[REQUIRED WORK]:
Among the records below, find each line bearing the word "Toggle" and copy it.

[DATA TO EXAMINE]:

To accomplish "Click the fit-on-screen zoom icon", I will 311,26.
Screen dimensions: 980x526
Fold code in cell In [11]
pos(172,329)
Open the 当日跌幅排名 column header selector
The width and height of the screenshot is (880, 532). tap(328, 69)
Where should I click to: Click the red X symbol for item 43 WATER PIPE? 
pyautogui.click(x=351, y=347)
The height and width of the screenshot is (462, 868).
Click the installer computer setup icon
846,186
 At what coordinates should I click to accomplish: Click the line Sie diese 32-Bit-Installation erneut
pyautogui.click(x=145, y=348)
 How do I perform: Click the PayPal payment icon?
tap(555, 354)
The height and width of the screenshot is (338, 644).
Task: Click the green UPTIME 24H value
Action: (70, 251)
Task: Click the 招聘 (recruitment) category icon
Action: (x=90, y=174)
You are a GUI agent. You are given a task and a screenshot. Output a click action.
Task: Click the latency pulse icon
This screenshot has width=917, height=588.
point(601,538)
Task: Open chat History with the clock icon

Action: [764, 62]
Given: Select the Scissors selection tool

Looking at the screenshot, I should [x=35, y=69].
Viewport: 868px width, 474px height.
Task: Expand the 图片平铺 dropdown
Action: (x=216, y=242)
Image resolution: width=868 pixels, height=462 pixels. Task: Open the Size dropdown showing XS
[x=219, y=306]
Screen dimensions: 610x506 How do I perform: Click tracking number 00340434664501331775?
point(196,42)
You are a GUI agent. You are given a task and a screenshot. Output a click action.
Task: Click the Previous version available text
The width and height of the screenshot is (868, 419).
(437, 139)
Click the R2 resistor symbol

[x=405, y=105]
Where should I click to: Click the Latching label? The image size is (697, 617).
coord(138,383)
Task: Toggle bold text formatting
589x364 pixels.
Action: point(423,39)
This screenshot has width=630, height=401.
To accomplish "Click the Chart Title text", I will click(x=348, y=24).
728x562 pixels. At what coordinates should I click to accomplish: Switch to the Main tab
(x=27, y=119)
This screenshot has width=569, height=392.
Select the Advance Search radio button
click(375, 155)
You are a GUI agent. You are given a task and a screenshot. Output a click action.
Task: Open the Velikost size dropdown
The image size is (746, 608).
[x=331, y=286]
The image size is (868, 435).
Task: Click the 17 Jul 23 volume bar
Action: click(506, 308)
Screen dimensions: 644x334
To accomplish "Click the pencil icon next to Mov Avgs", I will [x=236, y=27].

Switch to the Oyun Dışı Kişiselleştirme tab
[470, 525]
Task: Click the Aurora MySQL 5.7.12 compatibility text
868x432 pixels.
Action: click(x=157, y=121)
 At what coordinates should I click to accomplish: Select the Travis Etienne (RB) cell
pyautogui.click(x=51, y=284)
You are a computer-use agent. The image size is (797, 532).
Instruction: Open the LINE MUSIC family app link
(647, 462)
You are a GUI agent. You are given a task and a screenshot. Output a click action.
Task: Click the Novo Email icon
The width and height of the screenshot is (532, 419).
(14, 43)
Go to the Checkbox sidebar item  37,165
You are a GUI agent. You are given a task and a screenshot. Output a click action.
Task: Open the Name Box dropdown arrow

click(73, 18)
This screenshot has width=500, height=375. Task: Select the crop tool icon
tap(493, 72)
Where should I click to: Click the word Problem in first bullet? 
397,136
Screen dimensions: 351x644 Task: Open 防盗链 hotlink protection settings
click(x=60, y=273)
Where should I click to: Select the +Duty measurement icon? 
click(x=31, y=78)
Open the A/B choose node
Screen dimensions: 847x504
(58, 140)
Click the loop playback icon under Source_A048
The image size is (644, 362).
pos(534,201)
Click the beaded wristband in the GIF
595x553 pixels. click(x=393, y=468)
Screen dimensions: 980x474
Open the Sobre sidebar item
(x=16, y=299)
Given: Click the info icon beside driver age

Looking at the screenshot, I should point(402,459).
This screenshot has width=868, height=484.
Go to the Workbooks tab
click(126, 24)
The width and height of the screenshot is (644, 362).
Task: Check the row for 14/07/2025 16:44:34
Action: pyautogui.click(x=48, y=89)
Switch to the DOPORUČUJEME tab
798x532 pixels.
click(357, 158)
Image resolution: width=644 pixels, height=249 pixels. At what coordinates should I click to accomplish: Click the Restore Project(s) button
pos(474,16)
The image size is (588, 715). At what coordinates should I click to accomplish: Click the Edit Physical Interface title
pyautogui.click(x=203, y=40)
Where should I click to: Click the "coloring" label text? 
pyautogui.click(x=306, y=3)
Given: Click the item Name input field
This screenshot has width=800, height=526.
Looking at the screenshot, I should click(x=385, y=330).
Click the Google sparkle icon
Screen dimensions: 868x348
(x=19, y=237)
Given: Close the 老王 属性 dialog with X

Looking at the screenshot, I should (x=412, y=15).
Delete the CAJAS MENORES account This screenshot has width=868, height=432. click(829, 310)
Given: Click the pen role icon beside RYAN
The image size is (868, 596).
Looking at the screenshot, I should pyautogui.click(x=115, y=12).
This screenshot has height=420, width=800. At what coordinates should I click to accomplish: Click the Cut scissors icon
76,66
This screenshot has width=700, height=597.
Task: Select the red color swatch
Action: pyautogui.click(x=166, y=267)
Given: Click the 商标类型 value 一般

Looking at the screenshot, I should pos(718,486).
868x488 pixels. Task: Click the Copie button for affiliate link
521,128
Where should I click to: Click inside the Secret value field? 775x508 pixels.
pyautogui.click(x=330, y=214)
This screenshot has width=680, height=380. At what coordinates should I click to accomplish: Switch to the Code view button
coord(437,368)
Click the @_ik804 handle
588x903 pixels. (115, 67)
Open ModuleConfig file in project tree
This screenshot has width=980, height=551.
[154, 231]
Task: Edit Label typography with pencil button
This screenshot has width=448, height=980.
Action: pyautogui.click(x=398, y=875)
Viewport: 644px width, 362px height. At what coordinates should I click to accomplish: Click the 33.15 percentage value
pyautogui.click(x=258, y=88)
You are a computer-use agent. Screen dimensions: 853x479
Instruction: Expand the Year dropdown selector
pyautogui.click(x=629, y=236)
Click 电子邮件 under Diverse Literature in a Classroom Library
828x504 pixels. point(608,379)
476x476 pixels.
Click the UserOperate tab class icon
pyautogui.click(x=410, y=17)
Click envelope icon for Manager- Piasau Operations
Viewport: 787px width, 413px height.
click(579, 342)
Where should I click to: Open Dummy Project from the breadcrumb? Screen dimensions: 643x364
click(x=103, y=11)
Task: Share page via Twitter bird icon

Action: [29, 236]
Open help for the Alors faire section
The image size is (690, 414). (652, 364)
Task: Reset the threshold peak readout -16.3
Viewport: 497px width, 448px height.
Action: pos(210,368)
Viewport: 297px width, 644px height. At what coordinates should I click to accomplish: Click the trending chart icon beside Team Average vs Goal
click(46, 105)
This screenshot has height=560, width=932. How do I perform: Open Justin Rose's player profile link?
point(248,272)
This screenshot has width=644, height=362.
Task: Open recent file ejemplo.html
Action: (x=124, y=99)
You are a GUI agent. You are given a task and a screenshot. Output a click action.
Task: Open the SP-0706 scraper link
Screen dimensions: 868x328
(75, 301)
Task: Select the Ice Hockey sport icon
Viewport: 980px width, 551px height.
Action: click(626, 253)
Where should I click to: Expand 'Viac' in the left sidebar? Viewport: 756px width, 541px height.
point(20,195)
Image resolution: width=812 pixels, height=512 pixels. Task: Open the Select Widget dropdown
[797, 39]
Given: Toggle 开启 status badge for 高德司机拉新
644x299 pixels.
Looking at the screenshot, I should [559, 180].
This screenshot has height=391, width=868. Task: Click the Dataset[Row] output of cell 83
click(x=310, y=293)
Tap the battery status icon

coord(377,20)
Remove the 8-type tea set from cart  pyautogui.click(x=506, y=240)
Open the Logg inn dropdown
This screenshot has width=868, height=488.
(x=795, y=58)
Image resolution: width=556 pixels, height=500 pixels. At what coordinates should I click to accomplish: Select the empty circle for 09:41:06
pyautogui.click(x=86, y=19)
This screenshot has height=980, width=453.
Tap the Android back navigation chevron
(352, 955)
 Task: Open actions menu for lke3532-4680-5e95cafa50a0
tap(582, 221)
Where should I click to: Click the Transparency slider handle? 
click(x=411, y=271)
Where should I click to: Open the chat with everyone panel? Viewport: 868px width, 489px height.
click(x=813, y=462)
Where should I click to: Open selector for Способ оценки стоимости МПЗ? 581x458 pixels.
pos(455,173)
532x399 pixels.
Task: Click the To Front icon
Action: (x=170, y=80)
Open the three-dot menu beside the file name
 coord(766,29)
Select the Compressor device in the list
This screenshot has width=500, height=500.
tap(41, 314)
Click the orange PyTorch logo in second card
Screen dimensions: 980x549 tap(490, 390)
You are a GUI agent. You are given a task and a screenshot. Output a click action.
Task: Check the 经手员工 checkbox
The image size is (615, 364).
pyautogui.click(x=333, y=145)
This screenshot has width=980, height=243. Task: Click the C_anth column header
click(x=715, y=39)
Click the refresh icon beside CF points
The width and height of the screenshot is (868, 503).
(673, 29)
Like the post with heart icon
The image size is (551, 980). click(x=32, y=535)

[RESULT OF THE EXERCISE]:
Task: Toggle bold text formatting
Given: Toggle 开启 status badge for 高德司机拉新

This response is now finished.